Il minore era un paffutello, energico cucciolo, sempre affamato, con i colori che sembravano il negativo dell’altro bimbo: splendenti iridi dorate, capelli rossi come il sangue. Aveva cinque anni.
Nella foga del gioco, il pallone sfuggì ai contendenti, rotolando giù per una lunga scalinata.
Dopo un fugace scambio di sguardi, con unica intesa, i due si precipitarono a recuperare il balocco.
Quando arrivarono nell'immensa sala raccolsero subito la sfera, ma anziché tornare di sopra, presero a gironzolare tra le colonne. Erano alte, di marmo nero venato di verde, e ognuna istoriata con i racconti di un leggendario viaggio verso ovest.
«Se ci trovano qui, passeremo un guaio…» disse il piccolo.
«Ma dai! Ci vengo sempre…»
Si diressero insieme verso un grande blocco di giada e diamante grezzo, posto a un’estremità della navata.
Il ragazzino biondo si avvicinò e poggiò la mano sulla pietra.
«È caldo.» Sorrise. «La mamma dice che è tiepido, di solito; però, quando ci sono io si scalda. Secondo me sente che sono qui con lui.»
«Quando si sveglia il tuo papà?»
«Boh, e io che ne so! Magari domani, o magari mai…» disse un po’ malinconico. «La mamma dice che è come un angelo e veglia su di noi in ogni momento.»

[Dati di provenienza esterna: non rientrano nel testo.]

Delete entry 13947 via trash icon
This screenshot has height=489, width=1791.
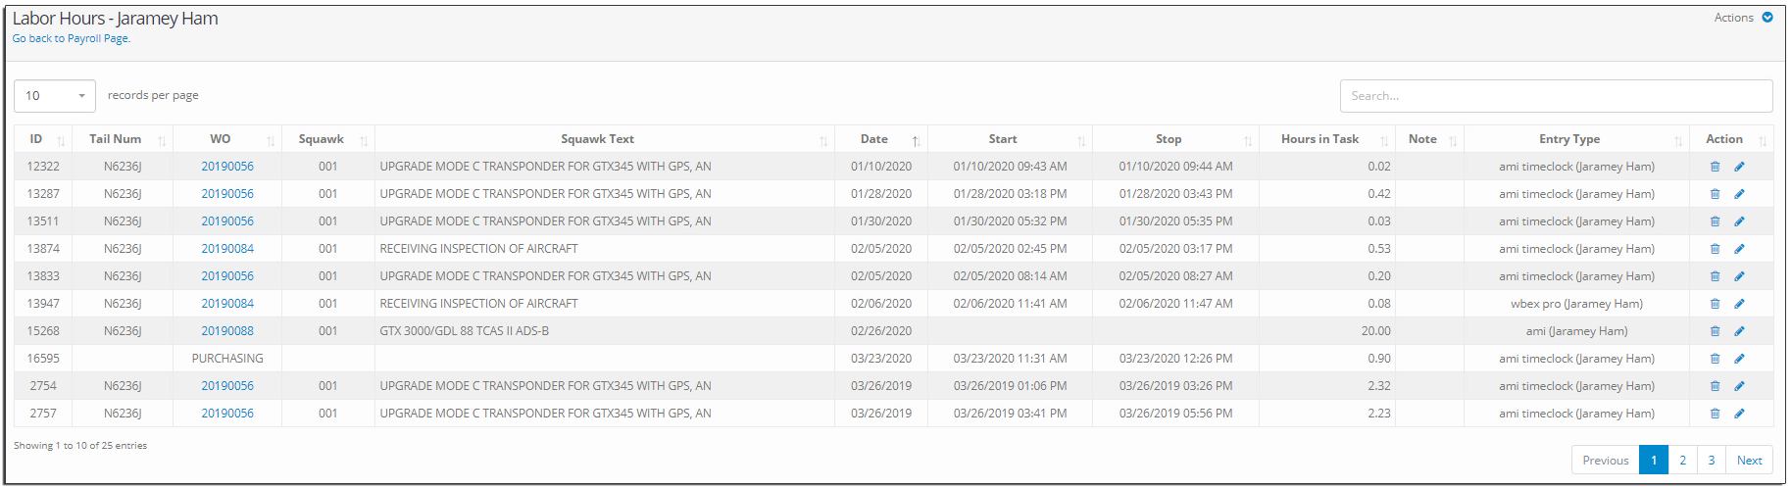pos(1715,304)
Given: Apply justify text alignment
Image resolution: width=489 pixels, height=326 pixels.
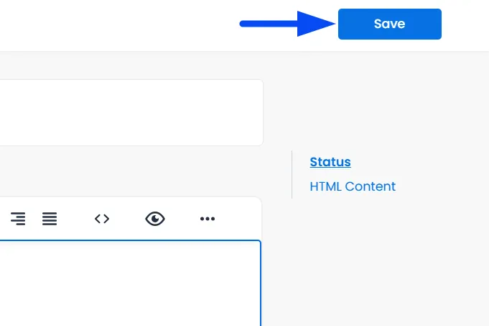Looking at the screenshot, I should [x=50, y=219].
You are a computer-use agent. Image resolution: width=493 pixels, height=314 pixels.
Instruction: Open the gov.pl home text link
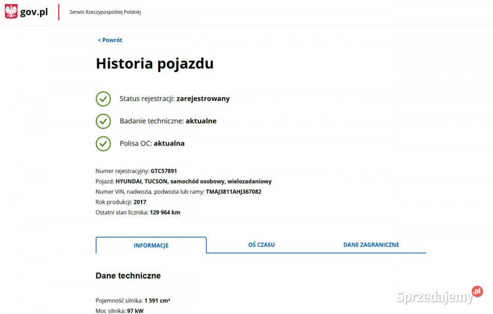(34, 12)

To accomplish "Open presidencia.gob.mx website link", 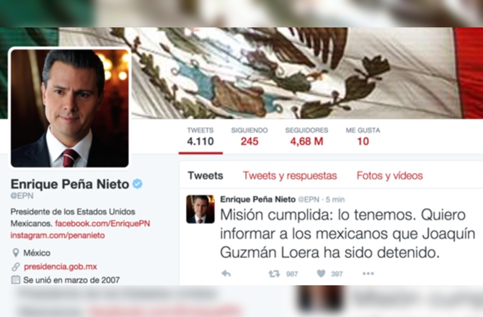I will pos(61,267).
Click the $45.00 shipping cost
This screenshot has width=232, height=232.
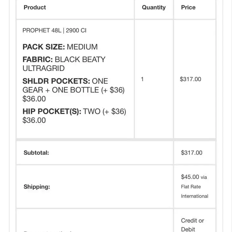190,177

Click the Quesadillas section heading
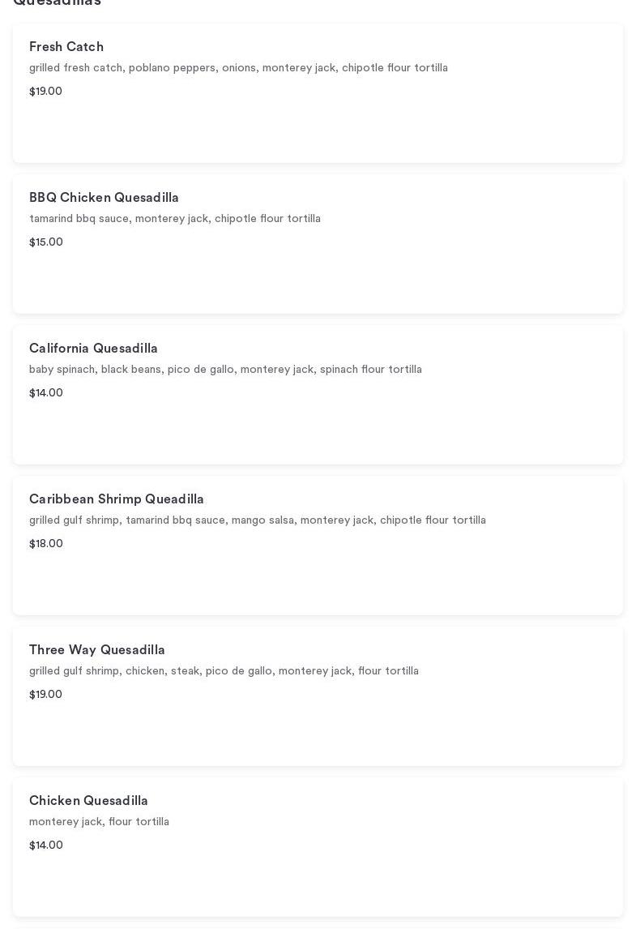coord(57,2)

Il piccolo prese in mano una ciocca dei lunghissimi capelli dorati, che si diramavano tutt’intorno come liane in una foresta pluviale. «Perché continuano a crescere?» chiese.

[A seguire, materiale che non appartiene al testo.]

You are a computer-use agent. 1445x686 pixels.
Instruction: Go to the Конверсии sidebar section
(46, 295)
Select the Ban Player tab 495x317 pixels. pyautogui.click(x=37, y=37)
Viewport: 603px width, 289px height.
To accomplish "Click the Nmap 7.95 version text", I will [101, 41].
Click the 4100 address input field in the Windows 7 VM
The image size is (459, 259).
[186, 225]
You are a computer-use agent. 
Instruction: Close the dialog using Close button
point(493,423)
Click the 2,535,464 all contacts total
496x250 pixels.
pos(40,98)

«Sono l’unica cosa ancora viva. Se non ho capito male una specie di regalo della zietta Kannon, per la mamma. Le piacevano. Il papà le aveva promesso che non se li sarebbe più tagliati, prima di…» si interruppe. «Beh, prima di finire così.»

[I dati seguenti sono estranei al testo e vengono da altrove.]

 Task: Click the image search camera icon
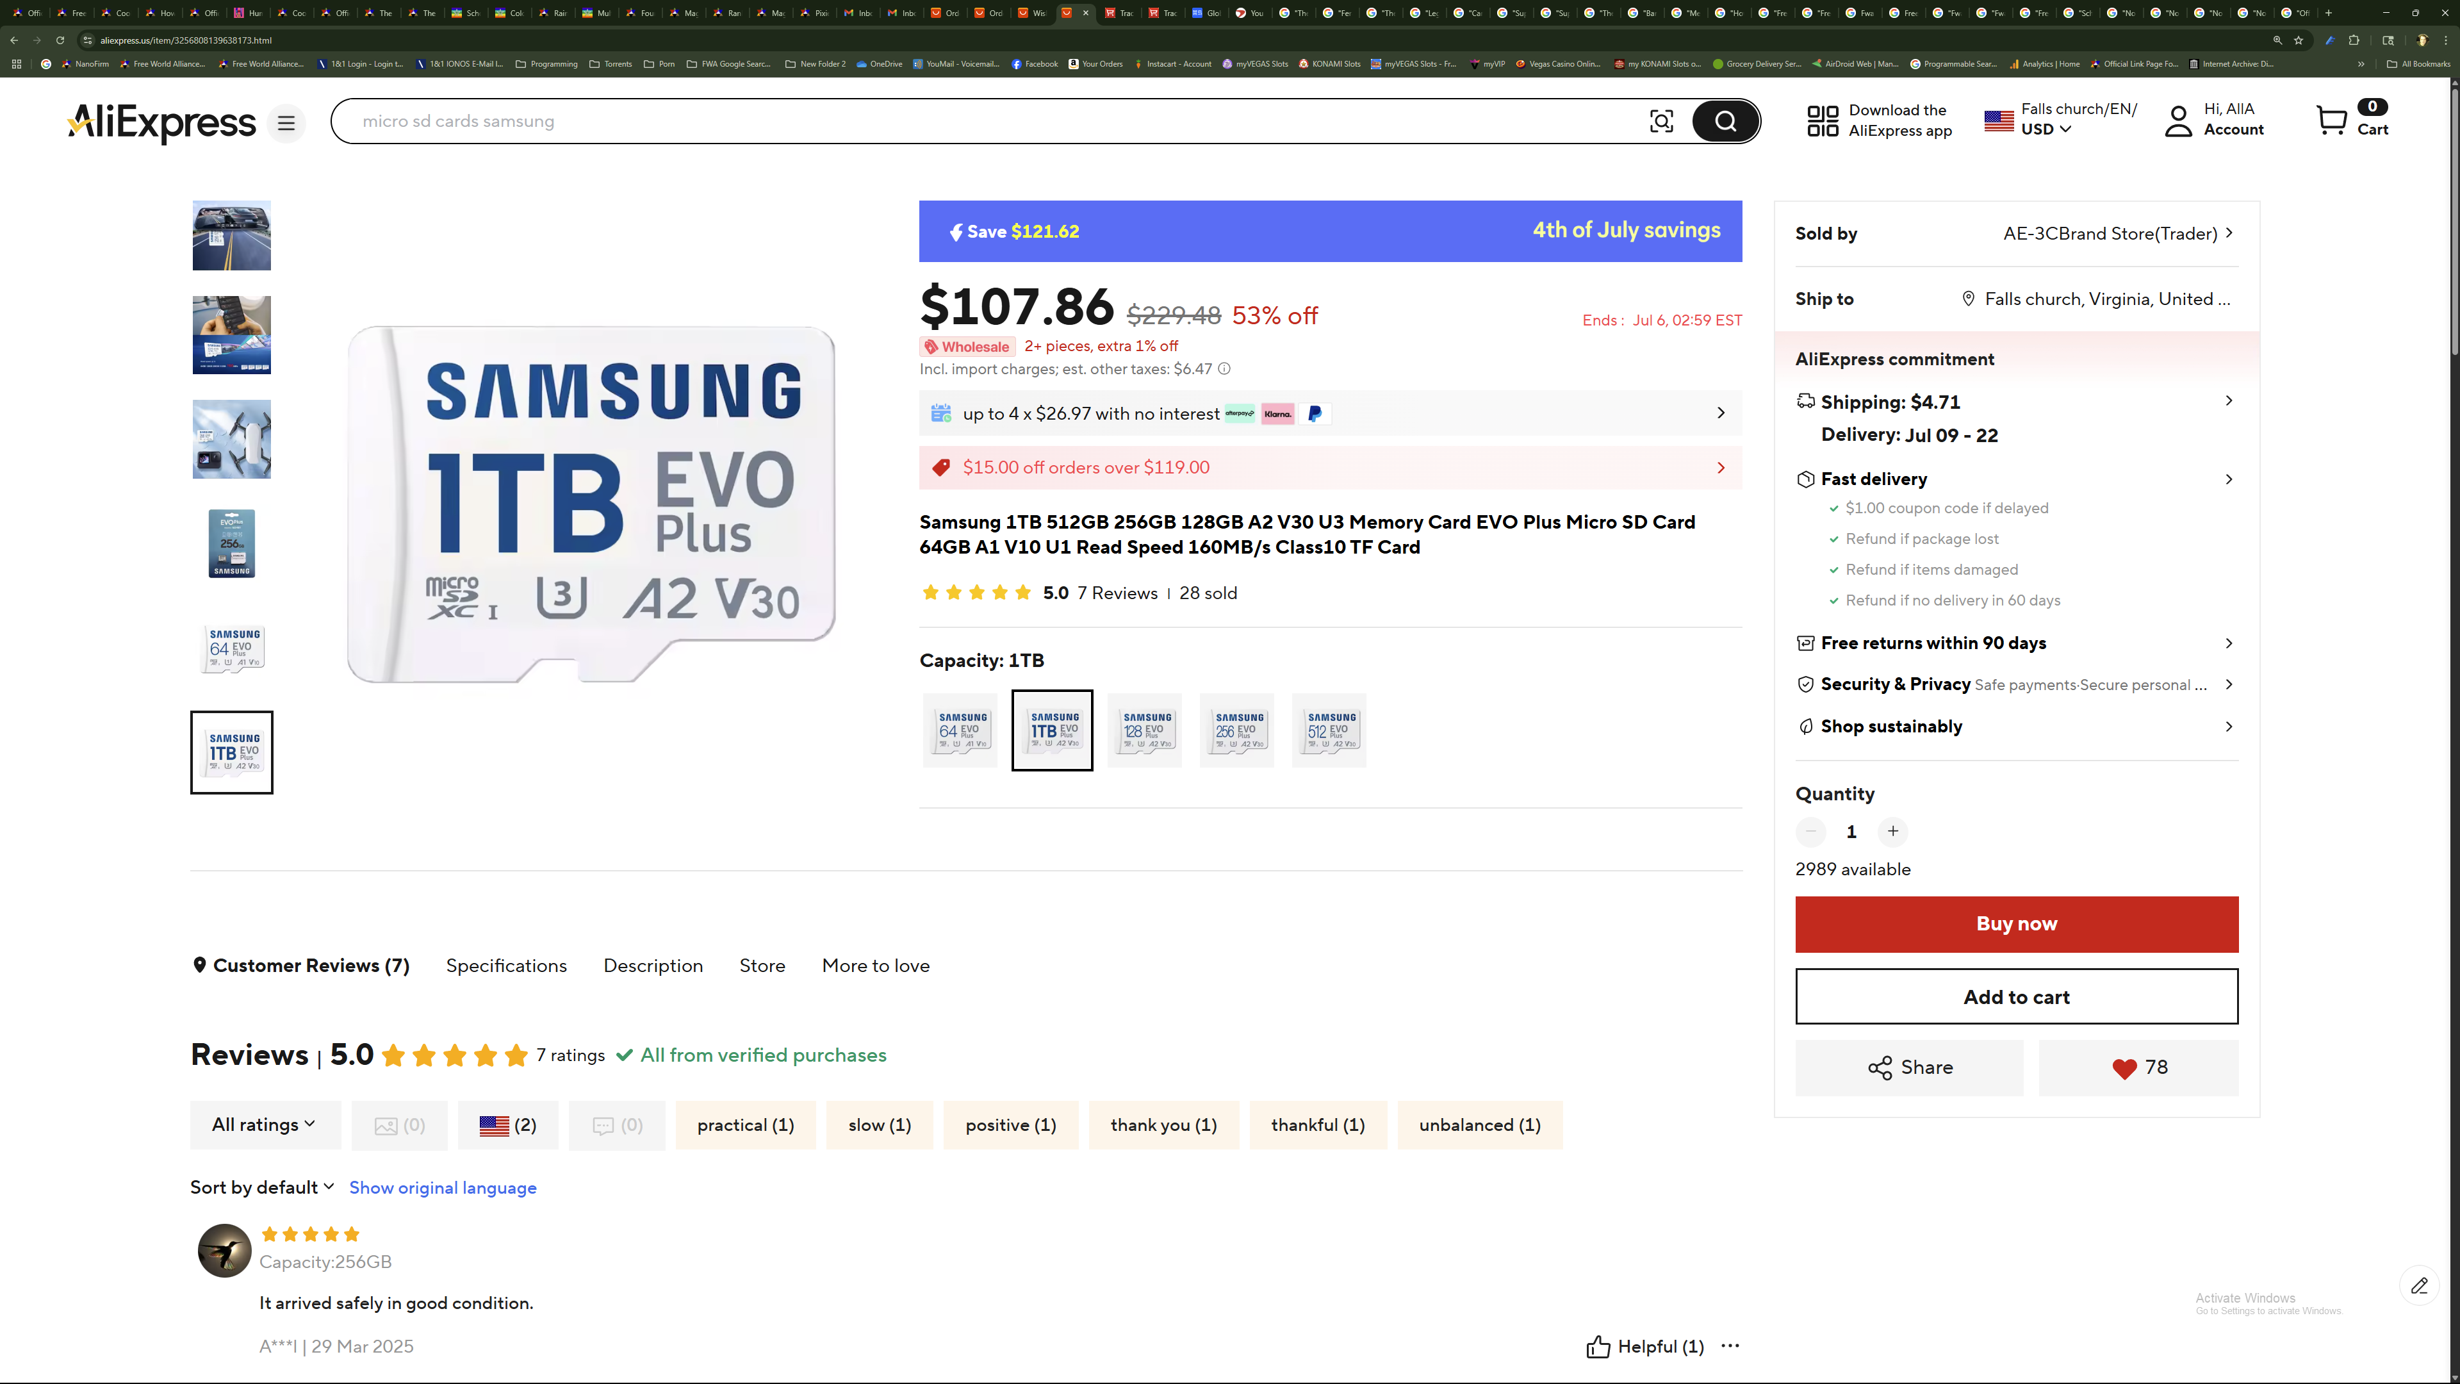pos(1661,121)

Vedendolo rattristarsi, il piccolino si avvicinò e cominciò a tirare, con tutte le forze, la mano che sporgeva dalla giada. «Lo libero io il tuo papà, guarda che sono fortissimo! Nnnnggghhhh…» La presa gli sfuggì e finì ruzzoloni a terra. Nonostante la bruciante sconfitta, non si diede per vinto e tornò alla carica.
L’altro lo guardava con tanto d’occhi.
Finché non seppe più trattenersi e scoppiò in una risata a crepapelle.
«Piantala, non ce la faccio!» Le lacrime gli rigavano il volto per il troppo ridere.
Però, vedendo quel faccino imbronciato, assunse un espressione seria e autorevole e con le mani sui fianchi annunciò «Certo che sei forte! Sei fortissimo, come il tuo papà e la tua mamma… anzi di più! Solo che sei ancora un po’ piccolo: devi compiere almeno dieci anni» pose entrambe le mani, dita bene aperte, davanti al compagno, «per poter tirare fuori il mio di papà!»
L’espressione radiosa, che comparve sul viso paffuto del piccolo, era piena di gioiosa speranza. «Sei il miglior cugino del mondo! Ti voglio bene!» gli saltò al collo in un abbraccio soffocante.
«Komyo, Genjo!» il richiamo li fece sussultare. «Che ci fate qui?»
«Zio! Noi, ecco… ci è scappato il pallone!» disse il biondo, con aria colpevole.
«Papà per favore, non lo dire alla zia Haydè e alla mamma Lirin!» supplicò il piccolo Genjo.
Goku si fece una fragorosa risata.
«Tranquilli, sarà il nostro piccolo segreto!» strizzò un occhio alle due pesti.
«Non immagini quante arrabbiature ho fatto prendere io al tuo papà, quando ero più giovane» disse rivolto a Komyo, «e quante sgridate mi sono beccato!»

Si avvicinò al simulacro di Sanzo.
«Coraggio, dai un bacio a papà.» Sollevò il nipotino e lo accostò al viso del bonzo, sigillato nella pietra. «Dobbiamo andare adesso, di sopra ci aspettano. Sono venuti tutti gli zii, per festeggiare il vostro compleanno…»
«Siiiii!» esultarono in coro i bimbi, e scapparono su per le scale, lasciando il pallone a terra.
Goku scosse amorevolmente la testa. «Aaahh, beata gioventù!» e fece per raggiungerli.
Si voltò di nuovo verso l’amico, indugiando un ultimo istante sulla soglia.